Task data.
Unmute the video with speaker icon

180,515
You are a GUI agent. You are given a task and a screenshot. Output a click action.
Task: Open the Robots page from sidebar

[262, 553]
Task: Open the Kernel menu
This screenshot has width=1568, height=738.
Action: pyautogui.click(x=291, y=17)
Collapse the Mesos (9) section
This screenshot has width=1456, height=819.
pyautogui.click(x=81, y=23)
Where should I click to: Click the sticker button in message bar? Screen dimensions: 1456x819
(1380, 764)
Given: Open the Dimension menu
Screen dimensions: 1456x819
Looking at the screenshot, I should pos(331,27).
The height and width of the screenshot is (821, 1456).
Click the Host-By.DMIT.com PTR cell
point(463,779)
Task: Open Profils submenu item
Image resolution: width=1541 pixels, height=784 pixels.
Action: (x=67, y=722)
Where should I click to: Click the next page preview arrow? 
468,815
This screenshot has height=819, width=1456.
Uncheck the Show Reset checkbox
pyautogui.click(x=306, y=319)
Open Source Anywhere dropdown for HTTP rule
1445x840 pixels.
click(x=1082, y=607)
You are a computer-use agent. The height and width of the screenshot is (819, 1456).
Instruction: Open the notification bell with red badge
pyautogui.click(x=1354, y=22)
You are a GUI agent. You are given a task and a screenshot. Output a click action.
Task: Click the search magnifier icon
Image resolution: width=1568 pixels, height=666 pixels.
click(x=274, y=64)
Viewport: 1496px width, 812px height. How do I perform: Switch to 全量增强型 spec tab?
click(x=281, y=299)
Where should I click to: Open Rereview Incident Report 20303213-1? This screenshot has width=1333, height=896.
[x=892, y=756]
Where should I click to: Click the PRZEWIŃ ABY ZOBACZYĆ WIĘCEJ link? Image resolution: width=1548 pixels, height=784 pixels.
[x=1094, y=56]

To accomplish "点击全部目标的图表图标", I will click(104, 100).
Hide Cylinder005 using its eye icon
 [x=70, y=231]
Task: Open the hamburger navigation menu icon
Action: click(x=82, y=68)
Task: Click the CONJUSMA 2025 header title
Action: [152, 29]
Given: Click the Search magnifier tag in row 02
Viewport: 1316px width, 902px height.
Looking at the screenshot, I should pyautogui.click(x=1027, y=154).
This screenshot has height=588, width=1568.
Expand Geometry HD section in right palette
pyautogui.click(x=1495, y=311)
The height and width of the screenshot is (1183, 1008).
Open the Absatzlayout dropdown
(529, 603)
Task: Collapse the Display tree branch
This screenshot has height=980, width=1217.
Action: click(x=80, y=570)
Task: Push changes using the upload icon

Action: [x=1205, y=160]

What the exercise asks.
Set the lines down exactly, from the first line of the records to the line where "Task: Open the Kernel menu" appears, with both ends kept.

Problem solution.
Unmute the video with speaker icon

180,515
You are a GUI agent. You are given a task and a screenshot. Output a click action.
Task: Open the Robots page from sidebar

[262, 553]
Task: Open the Kernel menu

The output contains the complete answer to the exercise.